カナダGPのレースで燃費に苦しんだホンダ。カナダGPから2週連続で開催されたアゼルバイジャンのバクー・シティ・サーキットは、モントリオールよりも全開率が高く、連続全開時間も長い。それゆえ、単純に考えれば、燃費に厳しいレースが予想された。
それはアゼルバイジャンでの初めてのF1となったヨーロッパGP直前の長谷川祐介総責任者の言葉からもうかがえた。
「16コーナーを過ぎてから1コーナーまでの約2kmはほぼ全開で、トップスピードの差が出やすいので、われわれにとっては厳しい区間です。また、カナダでは回生したエネルギーを燃費側に回すのか、パワー側に回すのかバランスが難しい面もありましたが、バクーは使っても使ってもデプロイが足りないので、使うしかない。そういう点では悩む必要がありません。ただし、その分、燃費はきつくなります。

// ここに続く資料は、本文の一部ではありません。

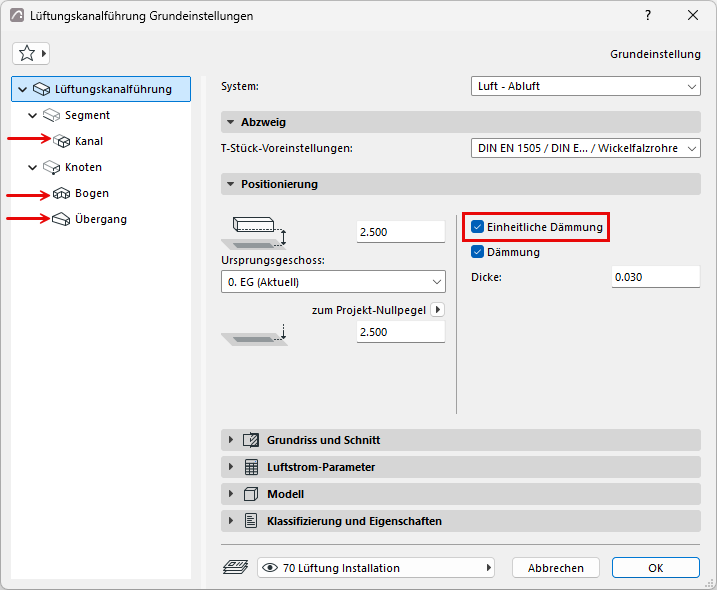Select the Übergang transition icon
Screen dimensions: 717x590
61,220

今回もレースは厳しくなると思います」
しかし、フェルナンド・アロンソはギヤボックストラブルでリタイアしたが、チームメートのジェンソン・バトンは、10位のフェリペ・マッサから19秒差でフィニッシュした。しかも、トップと同一周回の51週を走りきった。1戦前のカナダが1ラップダウンで、10番手と27秒差だったから、上位陣との差は確実に縮まった。ヨーロッパGPを11位で完走したバトンも、「19番手からのスタートだったが、レースは楽しめた。11位なら悪くない」と、ポイント獲得はならなかったものの、自身のパフォーマンスには満足していた。
では、ホンダのパワーユニットはカナダGPとヨーロッパGPではハード的には何も変わっていないにもかからわず、なぜバクーで燃費に苦しまなかったのだろうか。それは、カナダとダウンフォースのレベルが異なっていたからである。

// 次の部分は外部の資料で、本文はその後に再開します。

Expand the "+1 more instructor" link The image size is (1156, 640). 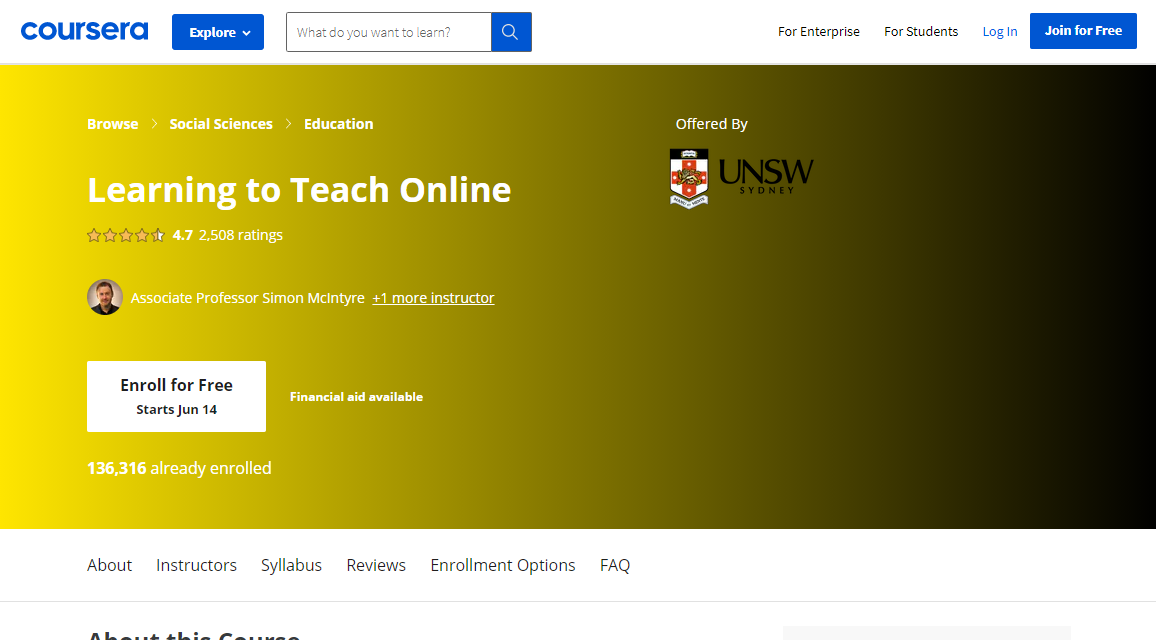[x=433, y=297]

マクラーレンはカナダでは雨が降ることを予想して、空力のセッティングは若干ダウンフォースを付け気味にしていた。しかし、ヨーロッパGPは週末を通して完全なドライコンディションが予報されていたので、マクラーレンはストレートエンドでのスピードを重視して、空力は軽めのセットで土日を戦うことにしていたのである。

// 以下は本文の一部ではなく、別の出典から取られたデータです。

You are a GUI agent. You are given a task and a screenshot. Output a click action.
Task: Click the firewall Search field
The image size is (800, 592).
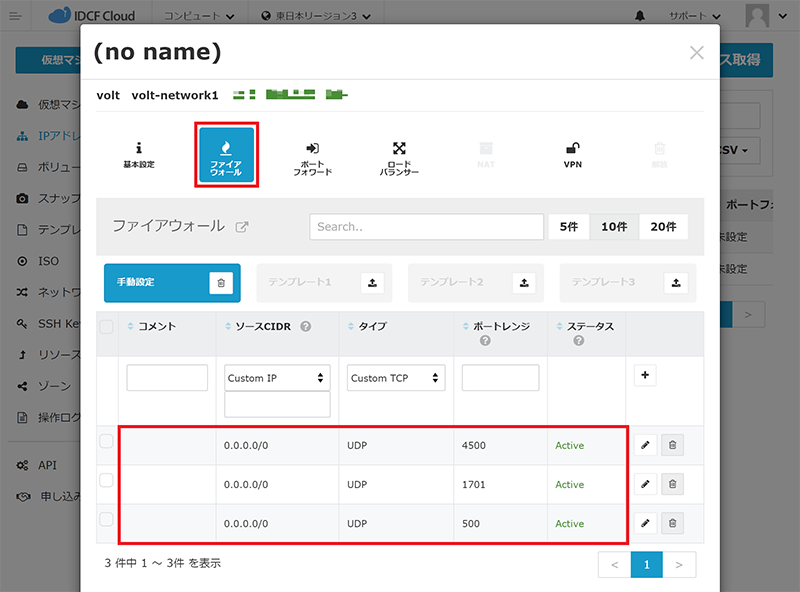pos(426,227)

いわゆるレス・ダウンフォースの空力パッケージだった。ウイングによる空気抵抗が減れば、ストレートスピードが上がるだけでなく、空気抵抗も減る。カナダGPで燃費に苦しんだホンダが、ヨーロッパGPでは最後まで前車を追うことができたのは、そのためだった。
つまり、カナダGPで燃費に苦しんでいたのは、ホンダのエンジン(ICE)が極端に燃費が悪いということではなく、少なくとも空力のセッティングによっては、燃費的にはフェラーリ勢やルノー勢とほぼ互角だったと言える。
これは単に、燃費にとどまる話ではない。なぜなら、燃費が良いということは、燃焼効率が高いことにつながり、それはつまり、同じ燃料あたりのパワーが出ていることを意味する。ホンダのエンジンは言われているほど、燃費が悪くなければ、パワーがないわけでもない。ヨーロッパGPを終えて、長谷川総責任者も11位完走を「勇気付けられる結果だった」と評価した。
もちろん、ダウンフォースをしっかりと決めてもトップスピードでホンダを上回ったメルセデスとの間にはまだまだ大きな差があることは事実である。しかし、フェラーリがすでに28トークンを使用して4トークンしか残っていないのに対して、ホンダはまだ12トークンを残している。
長谷川総責任者はカナダGPの後、「エンジン本体のパフォーマンスを改善しなければならないことが明確になった」と語っていることからも、次にトークンを使用して大幅に改良してくるのはICEであることは間違いないだろう。問題はそれがいつ行われるのかだ。